- SELECTED EXTRACT

This controversy is not new to FCPS. Many of FCPS’ English class students are required to read wholly inappropriate materials, including content on sexuality —  homosexual, heterosexual, incest, pedophilia — violence, mutilation, murder, psychopathic cold-blooded killers, dystopia, racism, and vulgar, offensive language. An AP English class required reading contained sexually explicit material depicting gang rape and bestiality, prompting the 2016 Virginia General Assembly to pass HB 516, which would require the Board of Education to write a policy on sexually explicit instructional material requiring parents to be notified of the material, have an opportunity to review the material, and to find an alternative if parental approval is not provided.

HB 516 passed the General Assembly with bipartisan support only to have Governor Terry McAuliffe veto it. The House voted to override the Governor’s veto and was shy one vote of the 67 votes required. McAuliffe stated, “School boards are best positioned to ensure that our students are exposed to those appropriate literary and artistic works that will expand students’ horizons and enrich their learning experiences.” The Federalist wrote an article that reported on this controversy in a few schools and provided studies that illustrate that “Sexually explicit texts negatively affect teen minds.”

- ENTRIES SUPPLIED
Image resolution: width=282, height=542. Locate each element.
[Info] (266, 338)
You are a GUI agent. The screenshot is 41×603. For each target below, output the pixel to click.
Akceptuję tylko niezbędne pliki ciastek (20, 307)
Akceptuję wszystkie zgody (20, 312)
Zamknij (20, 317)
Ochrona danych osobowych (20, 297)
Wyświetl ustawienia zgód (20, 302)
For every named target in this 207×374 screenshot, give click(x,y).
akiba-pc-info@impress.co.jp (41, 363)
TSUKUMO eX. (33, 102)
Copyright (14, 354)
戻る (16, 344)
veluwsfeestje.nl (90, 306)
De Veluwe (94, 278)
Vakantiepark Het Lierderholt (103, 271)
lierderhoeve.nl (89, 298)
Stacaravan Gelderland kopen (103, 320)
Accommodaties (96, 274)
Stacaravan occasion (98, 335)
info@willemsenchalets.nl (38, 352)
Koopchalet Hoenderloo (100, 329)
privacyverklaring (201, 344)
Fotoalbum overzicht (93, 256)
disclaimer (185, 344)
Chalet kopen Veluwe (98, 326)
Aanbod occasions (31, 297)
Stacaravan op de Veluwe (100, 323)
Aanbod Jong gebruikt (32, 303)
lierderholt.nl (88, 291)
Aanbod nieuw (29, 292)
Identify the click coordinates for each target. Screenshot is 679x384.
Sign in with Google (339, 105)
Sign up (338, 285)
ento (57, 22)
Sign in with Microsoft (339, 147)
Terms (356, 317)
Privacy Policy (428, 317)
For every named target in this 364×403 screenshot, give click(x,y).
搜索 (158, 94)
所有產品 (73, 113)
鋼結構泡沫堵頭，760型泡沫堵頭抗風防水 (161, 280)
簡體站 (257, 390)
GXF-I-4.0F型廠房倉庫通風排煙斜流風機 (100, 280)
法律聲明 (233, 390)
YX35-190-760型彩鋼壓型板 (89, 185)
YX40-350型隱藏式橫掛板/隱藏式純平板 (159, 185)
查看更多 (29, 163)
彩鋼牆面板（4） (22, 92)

- JOB
From the passage above on the FCPS reading controversy, quote word for word the part that opens with the words containing "This controversy is" and closes with "is not provided.".

- EXERCISE RESPONSE
This controversy is not new to FCPS. Many of FCPS’ English class students are required to read wholly inappropriate materials, including content on sexuality —  homosexual, heterosexual, incest, pedophilia — violence, mutilation, murder, psychopathic cold-blooded killers, dystopia, racism, and vulgar, offensive language. An AP English class required reading contained sexually explicit material depicting gang rape and bestiality, prompting the 2016 Virginia General Assembly to pass HB 516, which would require the Board of Education to write a policy on sexually explicit instructional material requiring parents to be notified of the material, have an opportunity to review the material, and to find an alternative if parental approval is not provided.